Screen-element location listing:
--------------------------------

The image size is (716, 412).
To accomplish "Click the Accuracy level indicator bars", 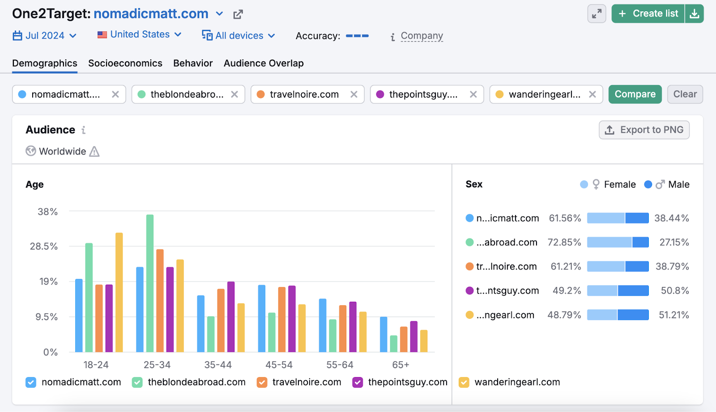I will [x=357, y=36].
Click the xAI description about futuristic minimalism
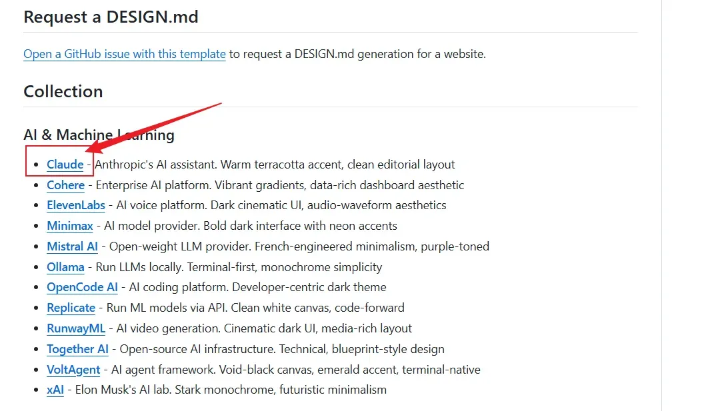Viewport: 708px width, 411px height. (x=231, y=390)
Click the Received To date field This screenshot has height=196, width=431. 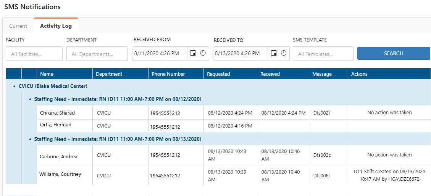pos(241,54)
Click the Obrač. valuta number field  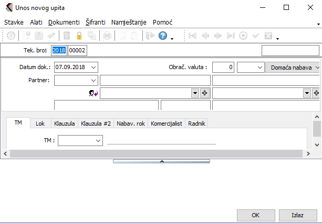click(223, 67)
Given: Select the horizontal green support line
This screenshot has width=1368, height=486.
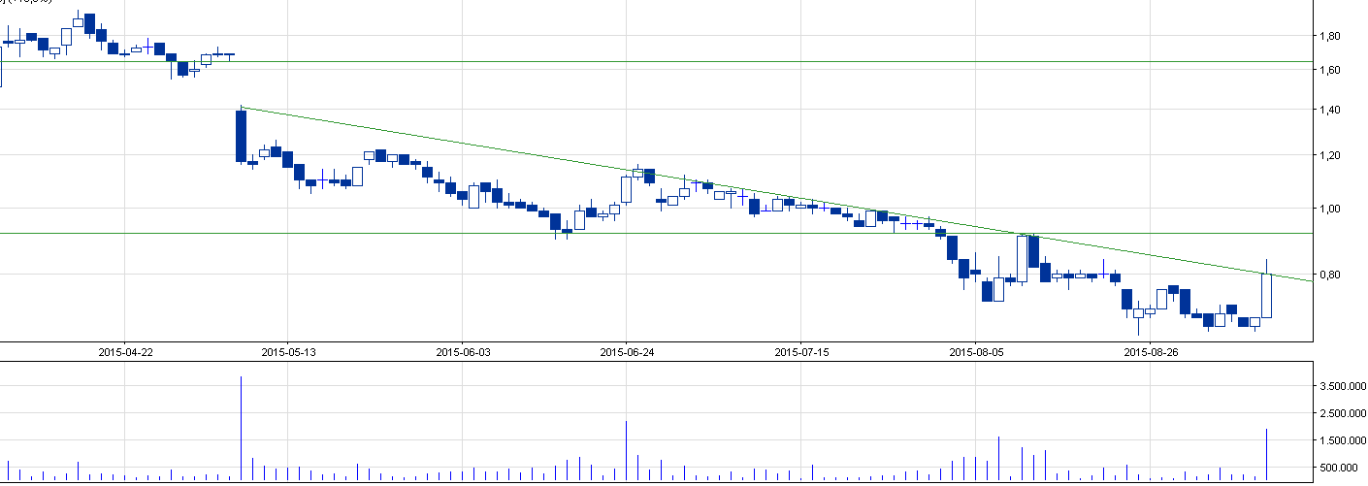Looking at the screenshot, I should point(388,233).
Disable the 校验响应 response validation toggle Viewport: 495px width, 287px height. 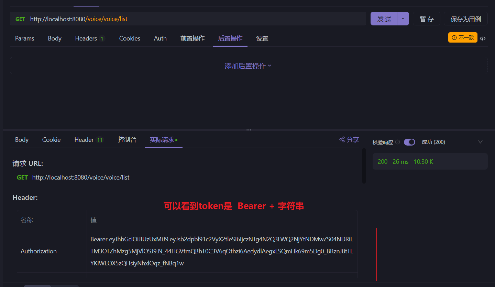click(409, 142)
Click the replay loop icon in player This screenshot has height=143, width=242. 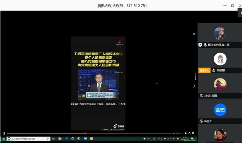coord(189,133)
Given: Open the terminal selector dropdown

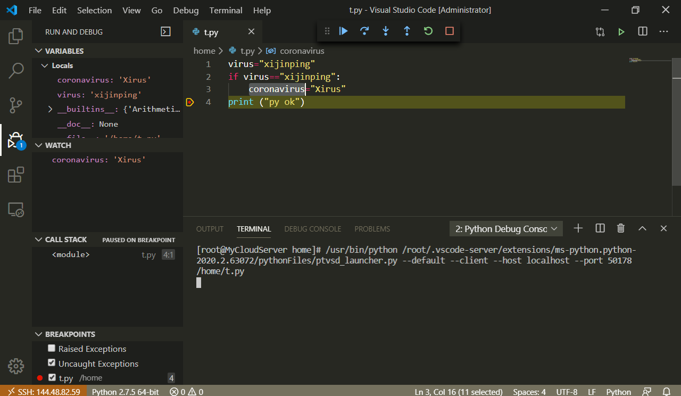Looking at the screenshot, I should click(506, 229).
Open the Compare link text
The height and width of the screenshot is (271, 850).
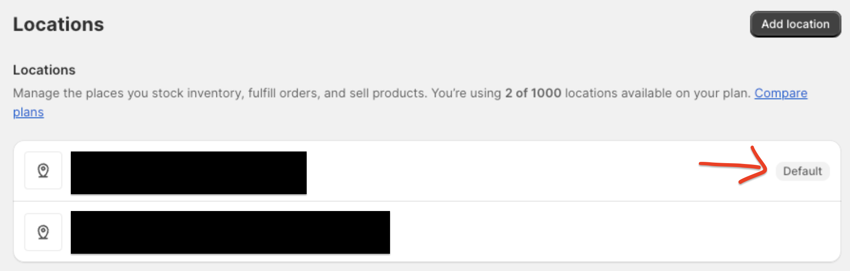(780, 93)
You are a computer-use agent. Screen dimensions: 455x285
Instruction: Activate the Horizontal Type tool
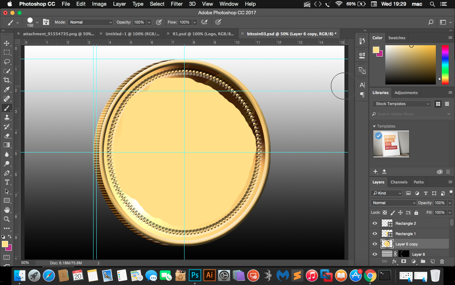point(6,182)
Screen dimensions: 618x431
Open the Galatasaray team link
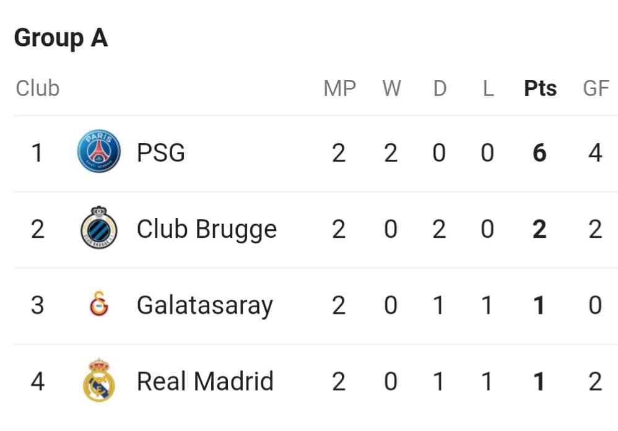coord(204,306)
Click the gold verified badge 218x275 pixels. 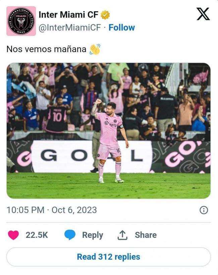pos(105,15)
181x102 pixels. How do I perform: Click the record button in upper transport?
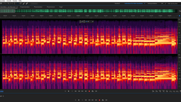click(89, 91)
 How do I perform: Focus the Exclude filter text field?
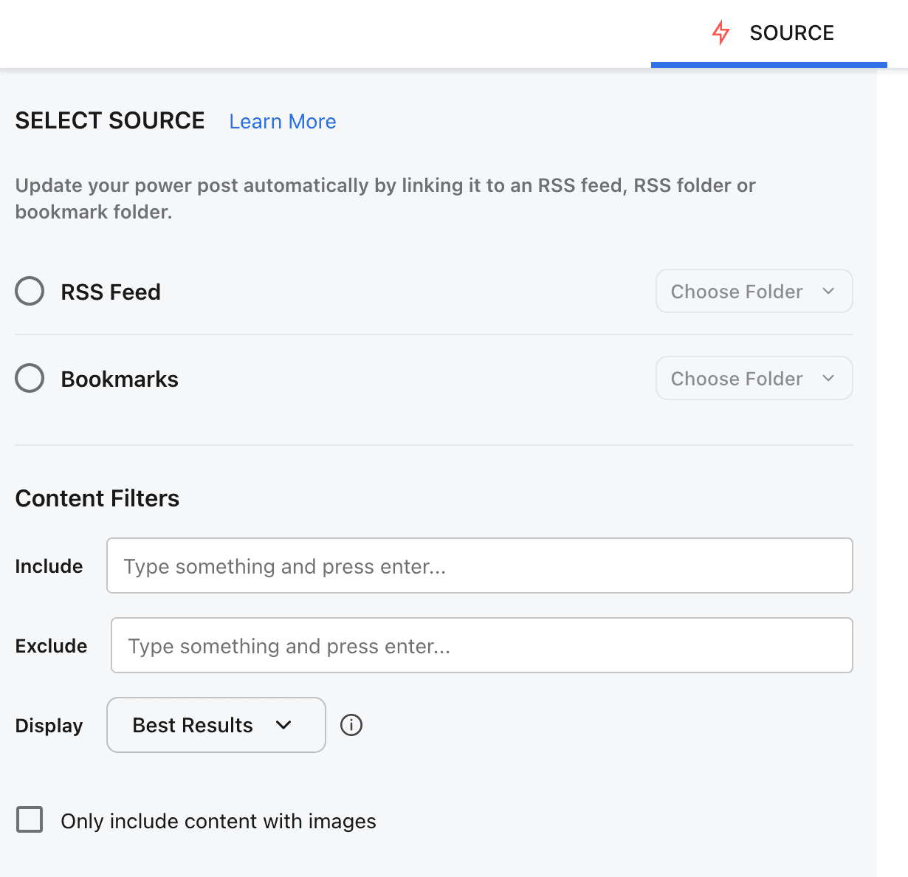click(x=481, y=646)
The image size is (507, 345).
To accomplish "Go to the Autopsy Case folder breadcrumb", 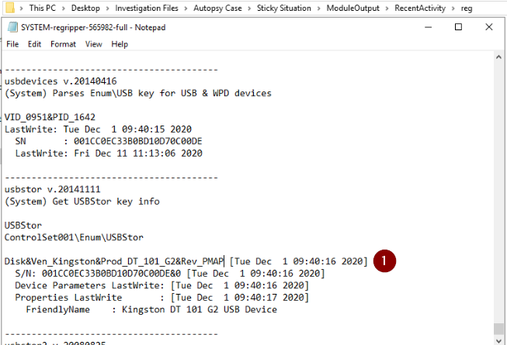I will click(223, 8).
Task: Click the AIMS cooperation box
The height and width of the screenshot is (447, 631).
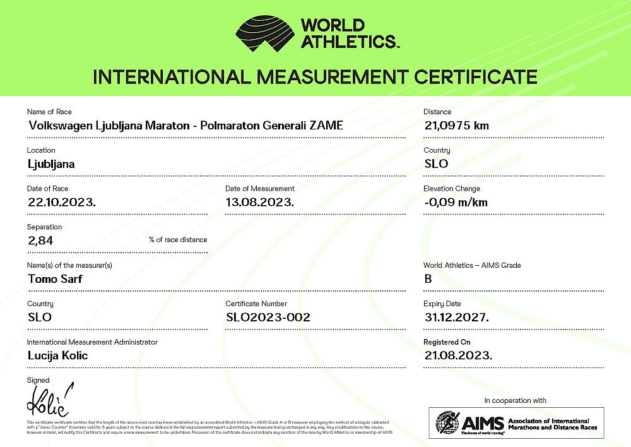Action: pos(515,423)

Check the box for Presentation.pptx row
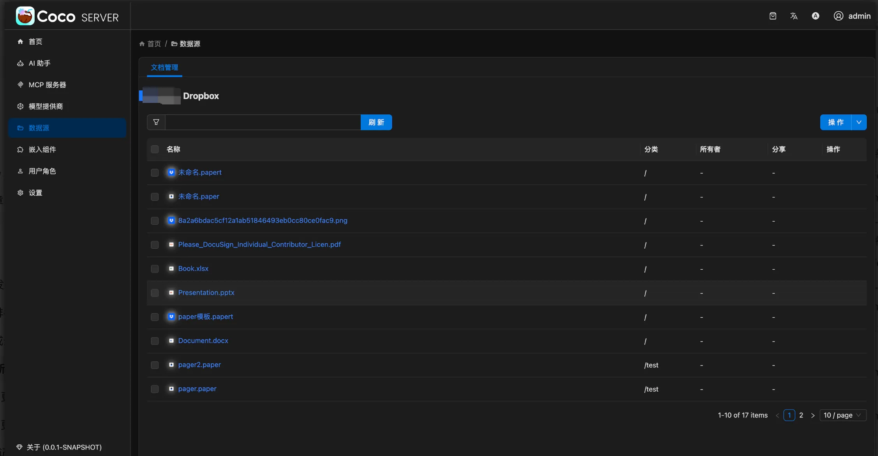pos(155,293)
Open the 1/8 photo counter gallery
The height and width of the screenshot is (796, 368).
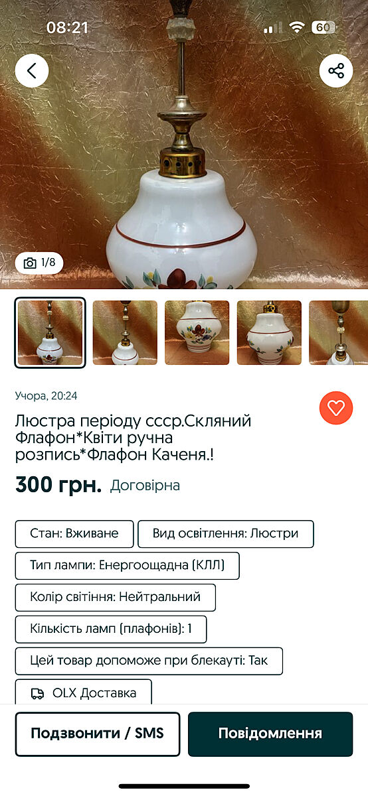tap(40, 263)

--------------------------------

Could you edit the part of the listing that runs from the line containing "Check the box for Presentation.pptx row" through the end of the listing, replacing "gallery" with "viewer" and leaving everything else unchanged? Leave the pictures out of your answer.

_Correct response_
Check the box for Presentation.pptx row
pos(155,293)
Open the 1/8 photo counter viewer
The height and width of the screenshot is (796, 368).
tap(40, 263)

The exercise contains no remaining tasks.